Nova Campanha de Malware Usa Técnica Avançada para Infectar Máquinas com Windows
13 de Janeiro de 2026

Pesquisadores em cibersegurança revelaram detalhes de uma nova campanha chamada SHADOW#REACTOR, que utiliza uma cadeia de ataque multietapas e altamente evasiva para disseminar uma ferramenta comercial de administração remota, o Remcos RAT, garantindo acesso remoto persistente e furtivo.

Segundo relatório técnico dos especialistas Akshay Gaikwad, Shikha Sangwan e Aaron Beardslee, da Securonix, a cadeia de infecção segue um caminho cuidadosamente orquestrado: um launcher em VBS ofuscado, executado via wscript.exe, chama um downloader em PowerShell que baixa fragmentos do payload em formato texto de um servidor remoto.

Esses fragmentos são então reconstruídos em loaders codificados, decodificados em memória por um assembly protegido pelo .NET Reactor e usados para obter e aplicar uma configuração remota do Remcos.

A fase final utiliza o MSBuild.exe, um binário legítimo do sistema — conhecido como LOLBin (living-off-the-land binary) — para completar a execução, momento em que o backdoor Remcos RAT é totalmente implantado e passa a controlar o sistema comprometido.

A campanha tem como alvo, de forma ampla e oportunista, principalmente ambientes corporativos, além de pequenas e médias empresas.

As ferramentas e técnicas observadas indicam alinhamento com o perfil típico de initial access brokers — atores que obtêm acesso inicial a ambientes para, em seguida, vendê-lo a terceiros com fins financeiros.

Entretanto, não há evidências que liguem a operação a grupos de ameaça conhecidos.

Um dos aspectos mais incomuns dessa campanha é o uso de stagers intermediários que são arquivos de texto, combinados com reconstrução em memória via PowerShell e carregador reflexivo protegido pelo .NET Reactor.

Essa estratégia dificulta a detecção e análise por sistemas de segurança e pesquisadores.

A sequência de infecção começa com o download e execução de um script Visual Basic ofuscado chamado “win64.vbs”, provavelmente acionado por interação do usuário, como o clique em um link em iscas de engenharia social.

O script, executado via “wscript.exe”, funciona como um launcher leve para um payload codificado em Base64 escrito em PowerShell.

Esse script PowerShell usa System.Net.WebClient para se comunicar com o mesmo servidor que hospeda o arquivo VBS e baixa um payload em texto denominado “qpwoe64.txt” (ou “qpwoe32.txt” em sistemas 32 bits) para a pasta %TEMP% da máquina-alvo.

Conforme explicado pelos pesquisadores, o script verifica em loop a existência e o tamanho do arquivo.

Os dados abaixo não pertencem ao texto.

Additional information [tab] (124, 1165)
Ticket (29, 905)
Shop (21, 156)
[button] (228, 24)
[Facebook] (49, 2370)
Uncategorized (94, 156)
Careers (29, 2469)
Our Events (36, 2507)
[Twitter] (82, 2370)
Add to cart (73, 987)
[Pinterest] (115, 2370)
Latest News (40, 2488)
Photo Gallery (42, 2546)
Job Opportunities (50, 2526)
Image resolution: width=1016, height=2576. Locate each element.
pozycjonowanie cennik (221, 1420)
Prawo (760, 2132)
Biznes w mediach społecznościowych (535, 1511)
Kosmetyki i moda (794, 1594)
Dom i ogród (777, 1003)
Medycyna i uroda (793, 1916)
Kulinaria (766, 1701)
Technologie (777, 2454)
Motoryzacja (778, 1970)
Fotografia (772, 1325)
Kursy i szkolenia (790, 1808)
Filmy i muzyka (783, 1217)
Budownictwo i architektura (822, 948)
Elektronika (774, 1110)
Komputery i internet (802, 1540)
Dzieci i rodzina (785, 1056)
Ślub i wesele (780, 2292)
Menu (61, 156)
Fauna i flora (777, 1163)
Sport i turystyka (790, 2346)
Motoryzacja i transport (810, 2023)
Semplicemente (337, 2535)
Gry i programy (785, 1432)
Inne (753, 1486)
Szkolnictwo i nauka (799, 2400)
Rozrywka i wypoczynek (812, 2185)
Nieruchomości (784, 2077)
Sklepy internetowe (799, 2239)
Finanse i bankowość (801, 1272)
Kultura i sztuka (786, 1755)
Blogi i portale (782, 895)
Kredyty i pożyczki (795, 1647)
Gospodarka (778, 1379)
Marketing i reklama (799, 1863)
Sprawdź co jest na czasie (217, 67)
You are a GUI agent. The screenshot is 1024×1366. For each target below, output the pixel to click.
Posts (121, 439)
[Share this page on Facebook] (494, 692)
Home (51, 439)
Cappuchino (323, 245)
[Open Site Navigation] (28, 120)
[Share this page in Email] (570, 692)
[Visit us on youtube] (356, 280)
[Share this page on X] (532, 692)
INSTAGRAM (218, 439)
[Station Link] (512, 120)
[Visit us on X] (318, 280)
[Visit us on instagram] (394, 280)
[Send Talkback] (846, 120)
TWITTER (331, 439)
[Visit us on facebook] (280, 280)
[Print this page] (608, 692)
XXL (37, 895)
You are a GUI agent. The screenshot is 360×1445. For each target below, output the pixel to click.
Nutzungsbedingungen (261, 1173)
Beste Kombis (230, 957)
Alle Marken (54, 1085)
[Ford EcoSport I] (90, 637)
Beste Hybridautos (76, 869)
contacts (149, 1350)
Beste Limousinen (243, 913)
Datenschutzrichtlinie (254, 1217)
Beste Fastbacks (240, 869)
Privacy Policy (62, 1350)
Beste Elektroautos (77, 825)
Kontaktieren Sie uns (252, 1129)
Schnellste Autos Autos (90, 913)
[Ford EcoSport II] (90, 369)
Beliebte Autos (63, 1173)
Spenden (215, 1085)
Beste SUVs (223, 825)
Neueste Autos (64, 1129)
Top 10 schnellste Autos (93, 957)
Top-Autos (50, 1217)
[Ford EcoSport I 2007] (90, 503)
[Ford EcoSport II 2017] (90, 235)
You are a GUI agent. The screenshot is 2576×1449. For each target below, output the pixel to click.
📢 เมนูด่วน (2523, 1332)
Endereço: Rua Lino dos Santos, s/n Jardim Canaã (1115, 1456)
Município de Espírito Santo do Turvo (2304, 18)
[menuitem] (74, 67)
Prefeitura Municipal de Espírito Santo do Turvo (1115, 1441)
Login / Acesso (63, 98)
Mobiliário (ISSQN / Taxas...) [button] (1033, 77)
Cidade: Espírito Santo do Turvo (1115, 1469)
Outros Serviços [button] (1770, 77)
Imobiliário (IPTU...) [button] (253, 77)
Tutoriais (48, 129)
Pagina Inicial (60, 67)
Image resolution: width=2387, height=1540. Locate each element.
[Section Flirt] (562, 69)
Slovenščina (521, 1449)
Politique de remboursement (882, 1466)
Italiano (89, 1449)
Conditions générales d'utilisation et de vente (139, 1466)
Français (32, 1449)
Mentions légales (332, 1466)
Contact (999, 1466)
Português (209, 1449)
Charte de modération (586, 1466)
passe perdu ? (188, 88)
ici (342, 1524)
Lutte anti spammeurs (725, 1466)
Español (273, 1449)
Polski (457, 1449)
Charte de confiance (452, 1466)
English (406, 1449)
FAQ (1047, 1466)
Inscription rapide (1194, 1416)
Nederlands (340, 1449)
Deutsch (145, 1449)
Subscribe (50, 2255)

Se o arquivo estiver ausente ou com tamanho abaixo do mínimo configurado (minLength), o stager pausa e tenta baixar novamente o conteúdo.

Se o limite de espera (maxWait) for ultrapassado, a execução prossegue para evitar a falha completa da cadeia.

Esse mecanismo garante que fragmentos incompletos ou corrompidos não interrompam a execução, reforçando a capacidade autorreparadora da campanha.

Caso o arquivo atenda aos critérios necessários, o processo cria um segundo script PowerShell, “jdywa.ps1”, também na pasta %TEMP%.

Esse script dispara um loader protegido pelo .NET Reactor, responsável por garantir persistência, baixar a próxima fase do malware e realizar verificações anti-debug e anti-VM, dificultando a detecção.

Por fim, o loader executa o Remcos RAT no sistema comprometido usando o processo legítimo do Windows “MSBuild.exe”.

Durante o ataque, também são criados scripts wrapper para reexecutar o “win64.vbs” via “wscript.exe”, reforçando a modularidade e a manutenção da infraestrutura.

Segundo os pesquisadores da Securonix, esses comportamentos indicam um framework de loader ativo e modular, concebido para manter o payload Remcos portável, resiliente e difícil de ser classificado por métodos estáticos.

A combinação de stagers apenas em texto, loaders .NET Reactor em memória e abuso de LOLBins é uma estratégia deliberada para frustrar assinaturas antivírus, ambientes sandbox e análises rápidas por especialistas.